■ **READING TEXT**
┌──

We recently observed that colonic infusions of mixtures of acetate, propionate and butyrate, in ratios and concentrations that can be reached after dietary fiber intake, attenuated whole-body lipolysis in overweight normoglycaemic men (19). Therefore, the aim of the present study was to elucidate whether an altered intracellular adipocyte lipolytic rate is responsible for the antilipolytic effect of SCFA found in vivo, as well as to further investigate underlying mechanisms. Hence, we investigated the in vitro effects of incubation with SCFA mixtures and single SCFA on intracellular lipolysis in a human white adipocyte model, the human multipotent adipose tissue-derived stem (hMADS) cells. To study whether these effects are mediated via Gi-coupled receptors, we investigated the effect of SCFA on lipase activation and performed PTX-mediated inhibition of FFARs.

Materials and Methods

Cell Culture

Human multipotent adipose tissue-derived stem cells, a validated human white adipocyte model to study lipid metabolism (20), were obtained from human subcutaneous adipose tissue biopsies and differentiated into the adipogenic lineage. As described previously by Jocken et al. (21), cells were seeded at a density of 2,000 cells/cm2 and kept in proliferation medium [Dulbecco’s modified Eagle’s medium (DMEM) and Ham’s F-12 Nutrient Mixture (Gibco, Bleiswijk, Netherlands), 10% fetal bovine serum (Bodinco BV, Alkmaar, NL, Netherlands), and 50 U/ml penicillin (Gibco), 50 µg/ml of streptomycin (Gibco)]. At 70–80% confluence 250 µmol/L IBMX (Sigma, St. Louis, MI, USA) and 5 µmol/L rosiglitazone (Enzo Life Sciences, Raamsdonksveer, Netherlands) were added to induce adipogenic differentiation. The lipolytic experiments were carried out between days 12 and 14 of the differentiation.

Pooled hMADS cells were derived from male human donors with a large range in BMI (20–40 kg/m2) and glucometabolic status. The male donors were aged between 35 and 70 years and participated in two different clinical trials performed (http://ClinicalTrials.gov, NCT02241421 and NCT02598544). The study protocols were approved by the Medical Ethical Committee Jessa hospital, Hasselt and Hasselt University, Belgium, and by the Medical Ethical Committee of Maastricht University Medical Center, Maastricht, The Netherlands. All procedures were according to the declaration of Helsinki (revised version, October 2008).

Lipolysis Experiment

Free Glycerol Release Analysis

To study effects of SCFA mixtures on the basal glycerol release, hMADS adipocytes were incubated for 6 h with 300 µL DMEM 3% fatty-acid free BSA (Sigma-Aldrich, St. Louis, MI, USA) supplemented with or without a mixture high in acetate containing 80% acetate, 10% propionate and 10% butyrate (80:10:10), a SCFA mixture containing 60% acetate, 20% propionate and 20% butyrate (60:20:20), a mixture high in PA containing 40% acetate, 35% propionate and 25% butyrate (40:35:25) and a mixture high in BA containing 40% acetate, 25% propionate, and 35% butyrate (40:25:35) in final concentrations of 1 mmol/L or 1 µmol/L for 6 h.

└──

■ **GOAL OF THE EXERCISE**
From the text on SCFA and adipocyte lipolysis, list each SCFA mixture used in the glycerol release experiment with its acetate, propionate and butyrate percentages.

■ **DATA PROVIDED**
┌──

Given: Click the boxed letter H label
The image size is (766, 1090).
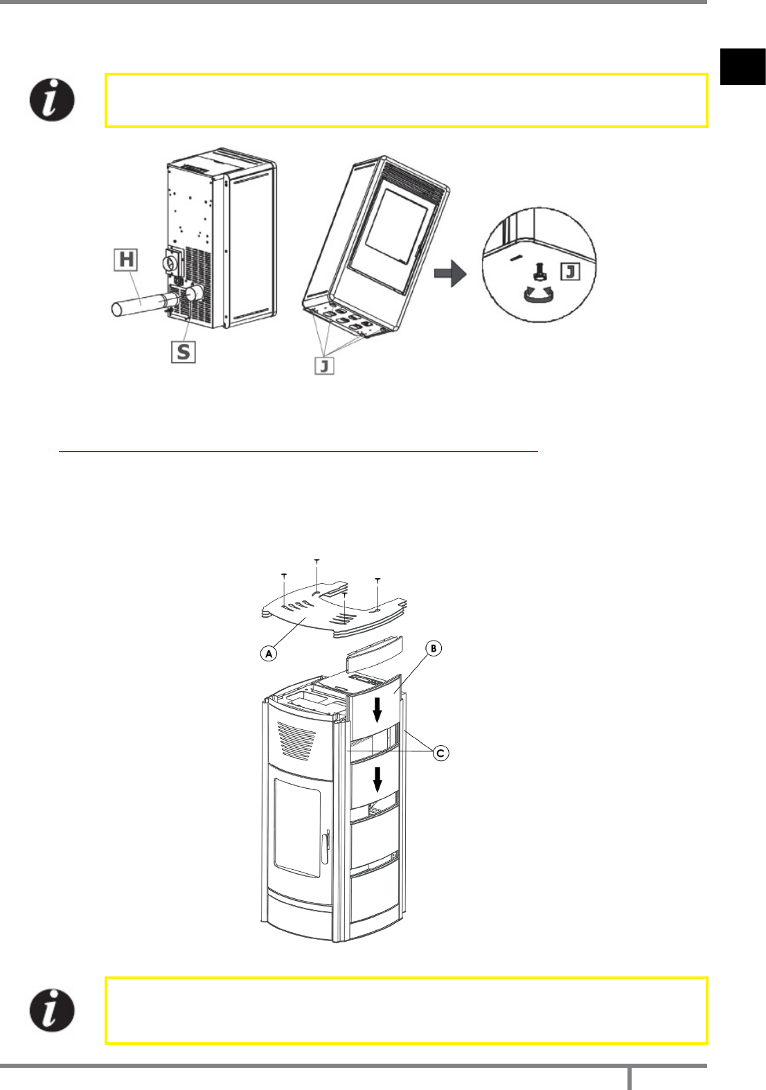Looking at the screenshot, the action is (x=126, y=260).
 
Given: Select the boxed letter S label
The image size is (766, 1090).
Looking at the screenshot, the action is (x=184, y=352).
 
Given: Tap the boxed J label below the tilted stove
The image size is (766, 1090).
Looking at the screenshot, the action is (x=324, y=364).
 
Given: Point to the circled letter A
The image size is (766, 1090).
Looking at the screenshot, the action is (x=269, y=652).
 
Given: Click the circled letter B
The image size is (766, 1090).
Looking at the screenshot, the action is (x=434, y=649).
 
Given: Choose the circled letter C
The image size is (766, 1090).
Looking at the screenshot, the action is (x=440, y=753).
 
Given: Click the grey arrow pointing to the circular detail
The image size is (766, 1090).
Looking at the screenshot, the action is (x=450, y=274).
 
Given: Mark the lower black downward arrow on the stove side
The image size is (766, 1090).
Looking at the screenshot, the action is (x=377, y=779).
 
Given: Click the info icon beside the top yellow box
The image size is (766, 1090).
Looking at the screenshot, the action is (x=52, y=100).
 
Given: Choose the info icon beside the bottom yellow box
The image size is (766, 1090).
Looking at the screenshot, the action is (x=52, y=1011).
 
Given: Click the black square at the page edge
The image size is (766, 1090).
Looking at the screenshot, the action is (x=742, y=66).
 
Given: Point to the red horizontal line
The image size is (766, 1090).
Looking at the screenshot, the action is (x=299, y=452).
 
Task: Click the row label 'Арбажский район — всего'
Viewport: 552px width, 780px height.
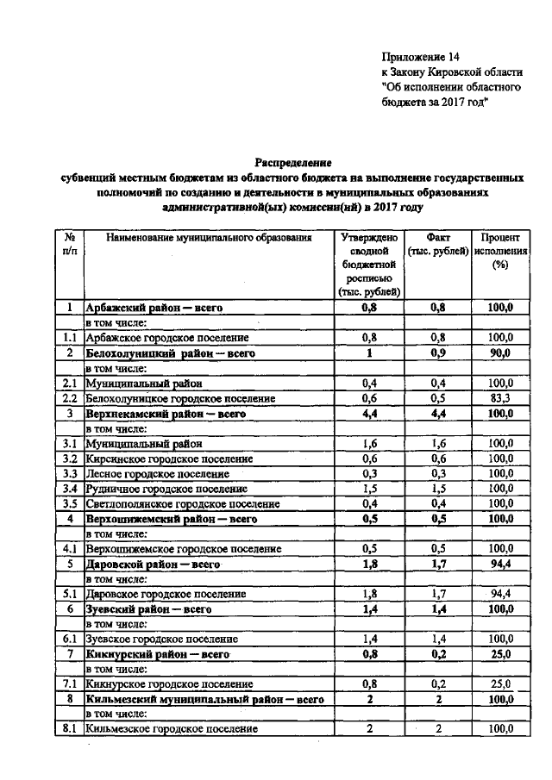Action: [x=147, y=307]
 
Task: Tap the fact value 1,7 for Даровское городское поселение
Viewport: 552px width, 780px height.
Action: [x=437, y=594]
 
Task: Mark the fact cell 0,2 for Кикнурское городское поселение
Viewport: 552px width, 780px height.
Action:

└──

■ **TASK SOLUTION**
- Mixture high in acetate: 80% acetate, 10% propionate, 10% butyrate (80:10:10)
- SCFA mixture: 60% acetate, 20% propionate, 20% butyrate (60:20:20)
- Mixture high in PA: 40% acetate, 35% propionate, 25% butyrate (40:35:25)
- Mixture high in BA: 40% acetate, 25% propionate, 35% butyrate (40:25:35)